The good news is that Treasury yields have declined following the moderation in headline inflation pressure. That has been supportive for rate sensitive (long duration) growth companies and has contributed to a modest re-rating of the warranted valuation multiple. However, markets are priced for material rate cuts almost immediately after the peak, despite Fed communication insisting that the policy rate will have to stay flat or higher-for-longer.
As we noted recently, the conditions that would warrant 150 basis points of rate cuts are probably not good for growth and profits. In the last two major rate cutting cycles, a lower fed funds (discount) rate did not support technology stocks apart from a temporary bear market rally or suspension of disbelief. So far year to date, the S&P500 market-cap weighted index has outperformed the equal-weighted index by more than 5%. Put another way, market breadth supporting the rally has been extremely poor (chart 1).

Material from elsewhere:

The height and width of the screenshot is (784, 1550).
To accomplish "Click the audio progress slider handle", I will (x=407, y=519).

The material underperformance of small companies relative to the S&P500 also suggests weakness in underlying cyclical conditions. While the Russell 2000 index is dominated by regional banks, the weakness in small cap is consistent with the tightening in lending standards, credit, and domestic growth momentum (chart 2).

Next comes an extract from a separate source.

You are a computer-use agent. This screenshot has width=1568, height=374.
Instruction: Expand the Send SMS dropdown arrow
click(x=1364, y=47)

It is also notable that credit spreads in the leveraged loan market (dominated by commercial real estate) have continued to widen since the regional bank episode. Moreover, the CMBS market and regional bank prices remain extremely depressed. This suggests that US labour market conditions are likely to ease over the coming months, which is already evident in temporary hiring and the small business survey and job openings (chart 3).
The final point to note is that the New York Fed’s recession model indicates that probability of a recession is around 60%. The model incorporates the yield curve which is at levels that has always led to a recession (chart 4). Note that the probability is higher than it was heading into the 2008 episode. Moreover, it is consistent with the tightening in lending standards, ISM surveys, small business, homebuilder, and consumer confidence. Our sense is that lending conditions will only tighten further from here. Small US banks face tougher regulation, falling net interest margins and greater matching of assets and liabilities in the future. The decline in bank lending has already been at a recessionary pace.
In this context, the US equity risk premium is extremely modest. Indeed, the spread is closer to peak (bull market) levels rather than distress. Similarly, credit risk spread compensation and implied volatility on a cross asset basis is extremely low apart from fixed income. Credit spreads in both investment grade and high yield corporate bond markets are below average. In recession spreads typically widen to distressed levels (around 1000 basis points in high yield).
While the improvement in headline inflation is positive, core inflation (services ex shelter) is only modestly below peak and a constraint on the Fed and belief in lower rates. As we have noted recently, too many investors are analysing this episode as a credit cycle like 2008. However, the current crisis is not a credit event. It is an asset cycle. The system became over-leveraged to asset bubbles, especially in private assets such as venture capital, private equity, and debt. We are most concerned about the mark-to-market risk in private equity, venture capital and commercial real estate (final chart). The positive news for Asia Pacific is that valuation and sentiment are closer to bear market trough conditions.